В возрасте 18 лет, с нулевым горлом, ребенок отреагировал на первую рвоту, кожа впервые покрылась испарениями. Через семь минут Мария была потрясена проходящим товарным поездом. Первый страх. Первый восторг. Террор.

Плетеная корзина с прогнившей крышкой и самым обычным содержимым продолжала падать. Ровно два с половиной кувырка в воздухе. Если крышка корзины не такая захватывающая, если прошлое немного шире. Мария сломала гору. Удар о воду был более болезненным, чем о каменную опору моста. Ручеек становится бледно-розовым, как при разведении красной акварели в банке, не смывайте кисть полностью. Первая борьба. Первое истощение.

Первый шанс был получен. Нить Ариадны — течение выносит ребенка на грязно-серый берег Иллистана. Радость. Впервые сердце так трепетно. И пусть маленькая ручка неестественно изогнута, зато бледные губы жадно пьют воздух. Сине-белая кожа в красных пятнах, грязь заливает розовый нос. Тонкая, как сетка волос, кровь льется из еще не исследованного затылка. Лицом вниз. Но ребенок не может перевернуться.

Где та рука в фальшивых перстнях, которая должна всегда заставлять Мэри замолчать?

Первый озноб, колючий хрип. Первые слезы, оставляющие след на грязном лице. Первая колыбельная. Человек возвращается домой, поет гимн своей любимой команды.

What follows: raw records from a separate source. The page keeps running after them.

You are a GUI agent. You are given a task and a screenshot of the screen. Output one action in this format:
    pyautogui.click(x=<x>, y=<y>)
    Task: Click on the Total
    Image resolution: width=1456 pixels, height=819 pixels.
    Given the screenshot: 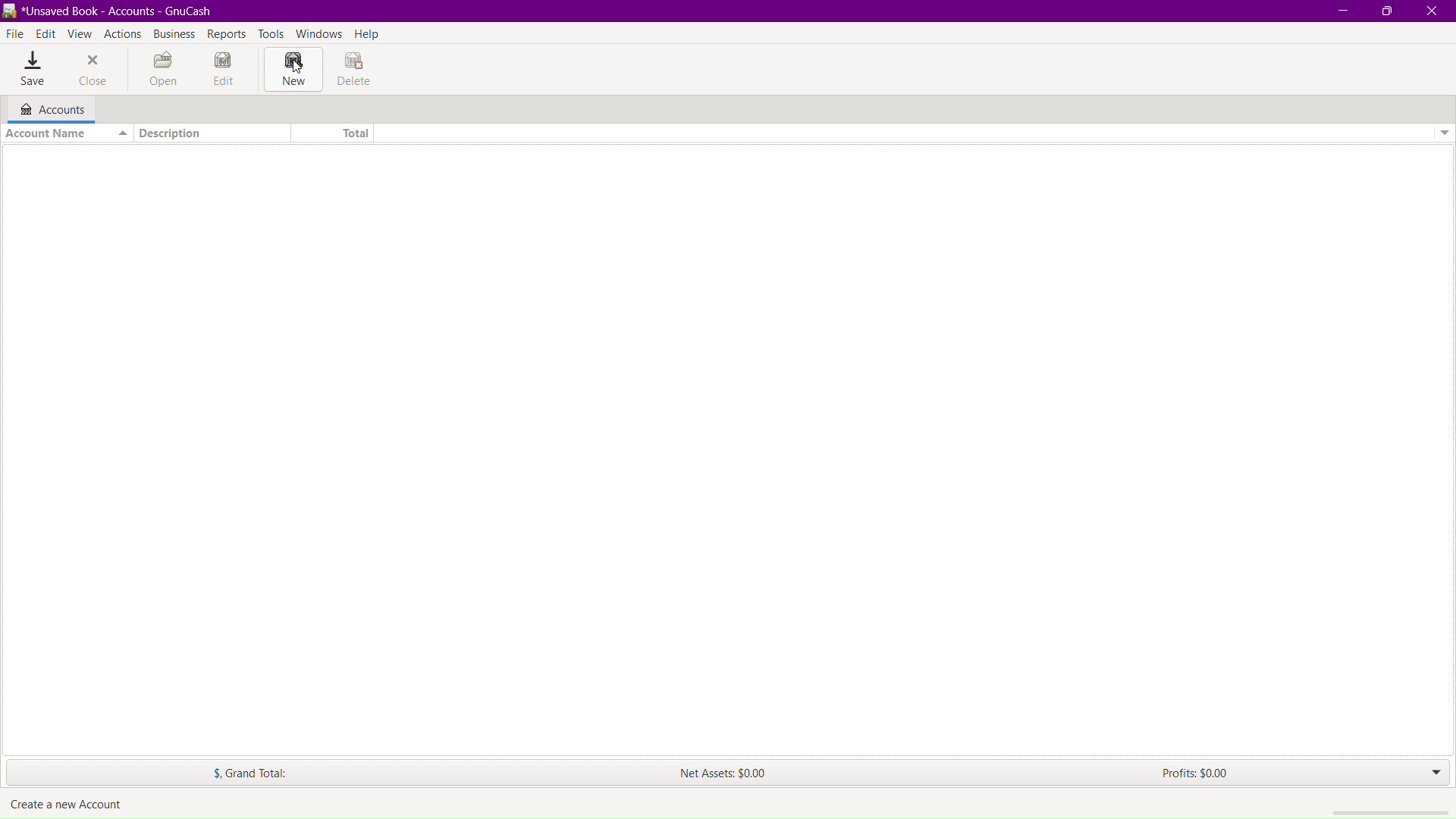 What is the action you would take?
    pyautogui.click(x=334, y=135)
    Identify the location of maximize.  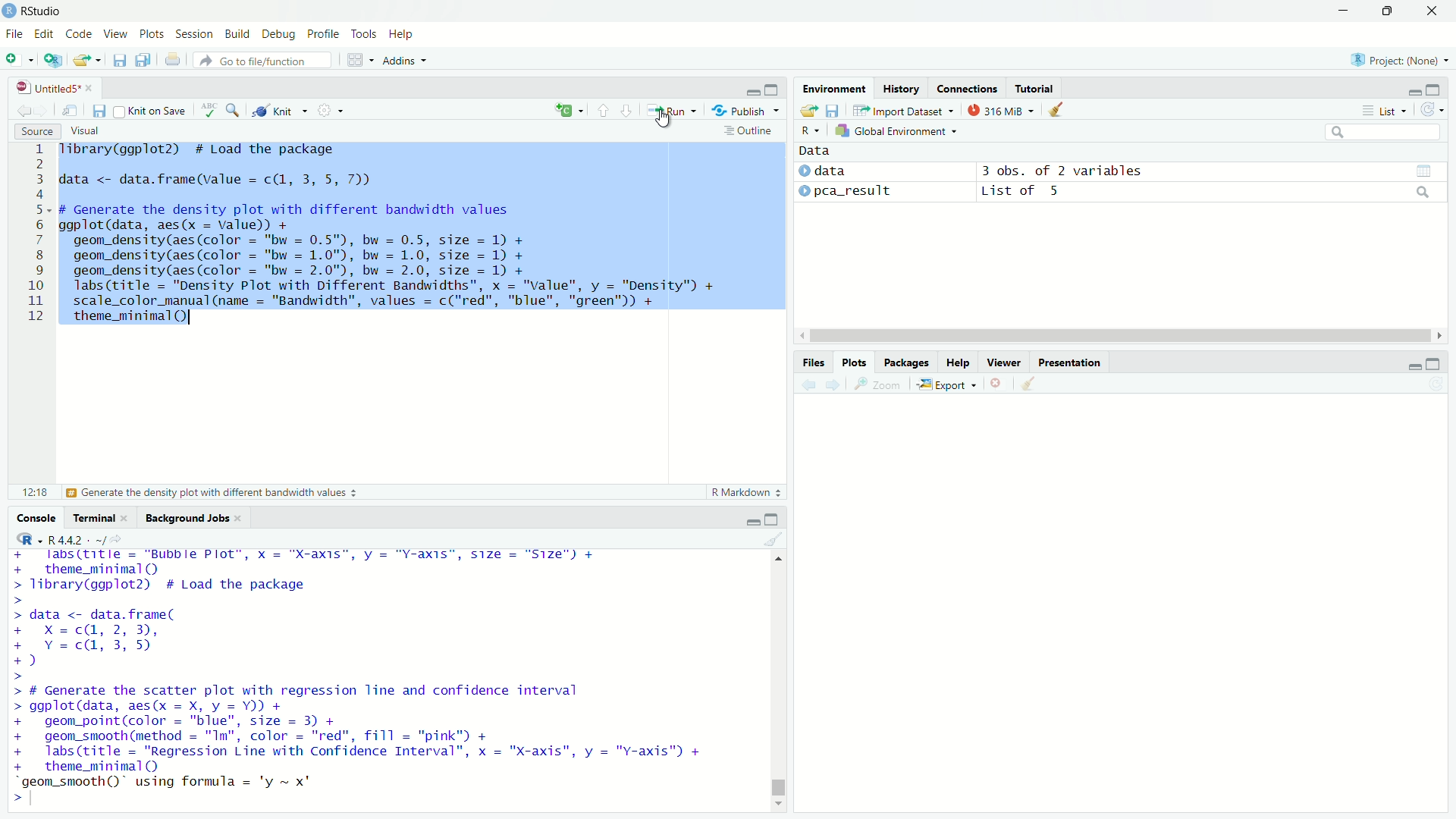
(1434, 363).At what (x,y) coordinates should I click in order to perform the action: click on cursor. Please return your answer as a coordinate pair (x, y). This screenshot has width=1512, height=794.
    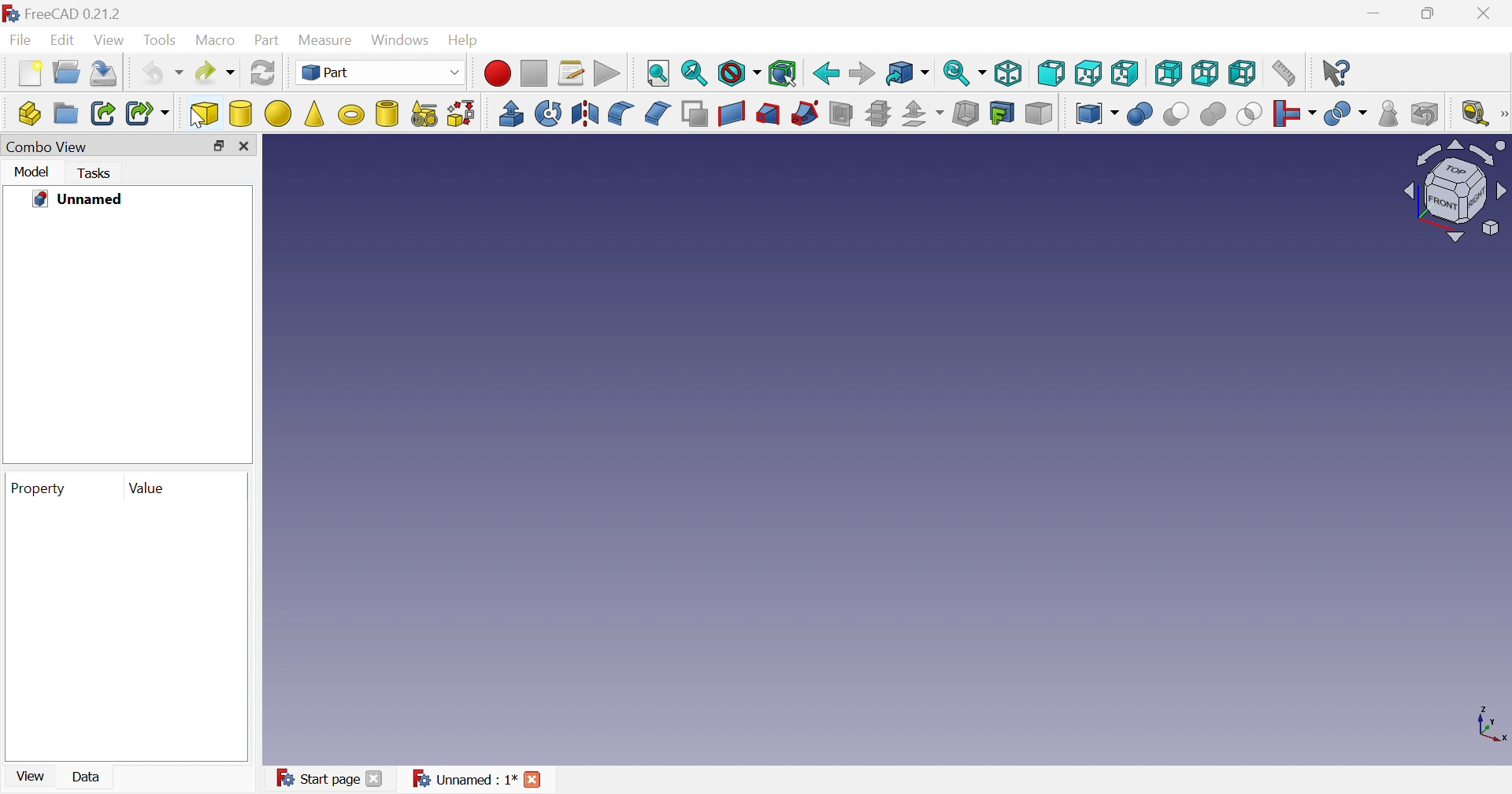
    Looking at the image, I should click on (200, 120).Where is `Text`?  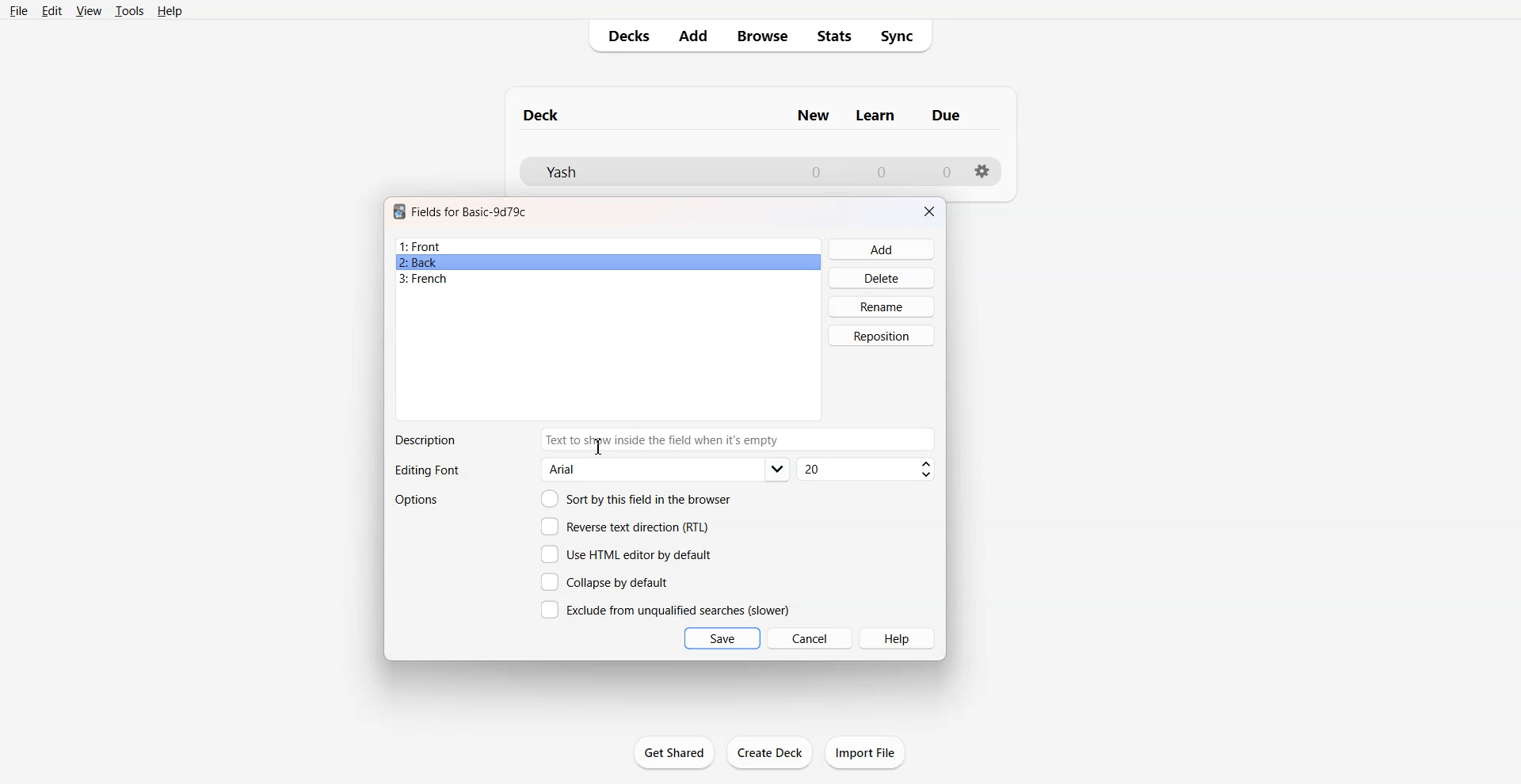 Text is located at coordinates (617, 439). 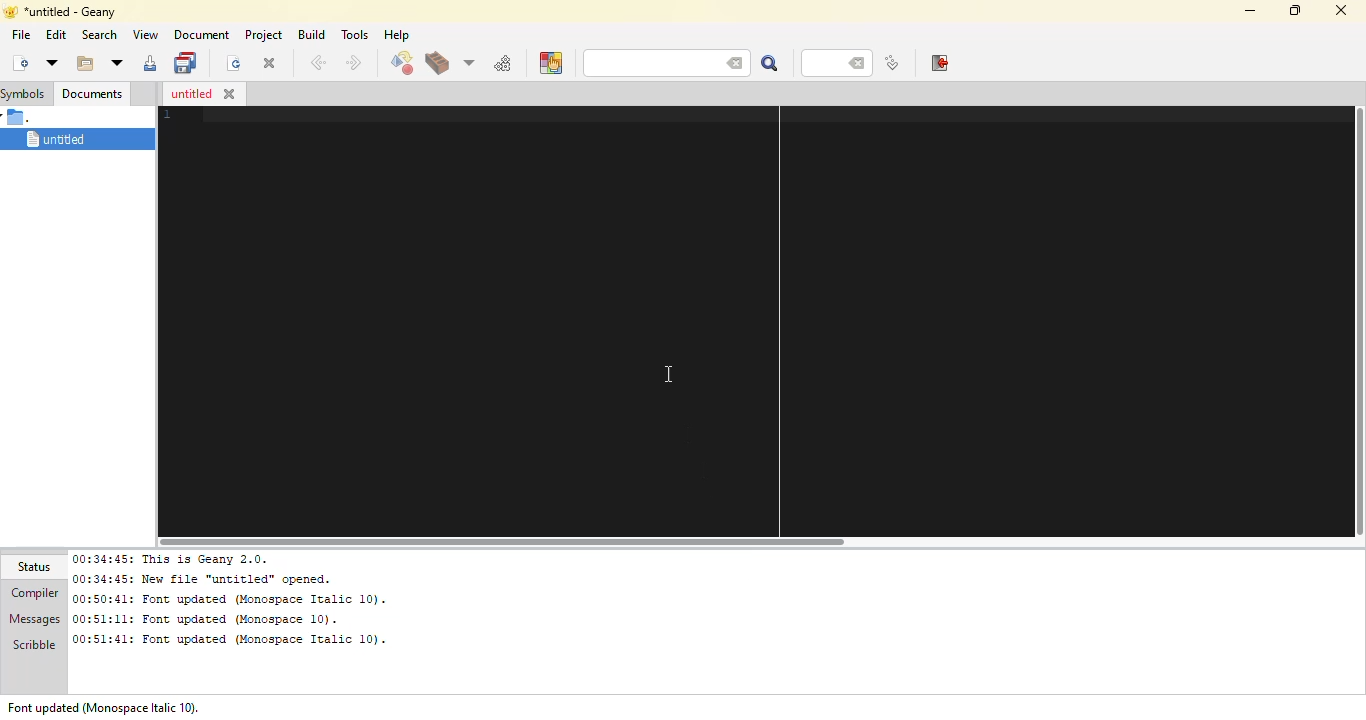 I want to click on color, so click(x=550, y=63).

Первая мысль — в голове. Первое слово кричит в глубине горла. Осознание вины. Это должен, просто обязан был быть Питер. Импотенция. Первое теплое прикосновение — обруч Ночи охватил все ее тело.

Первый чувствительный вздох пришелся прямо в мягкий детский висок. Первый и последний поцелуй был пробивающим до костей, но самым нежным в жизни матери.

Семь ноль восемь: Рабочий покрывает тонкое морщинистое и ледяное тело белым шарфом Батисты. Семь ноль девять: Мужчина звонит в полицейский участок. Платок на берегу окрашивается в цвет заката.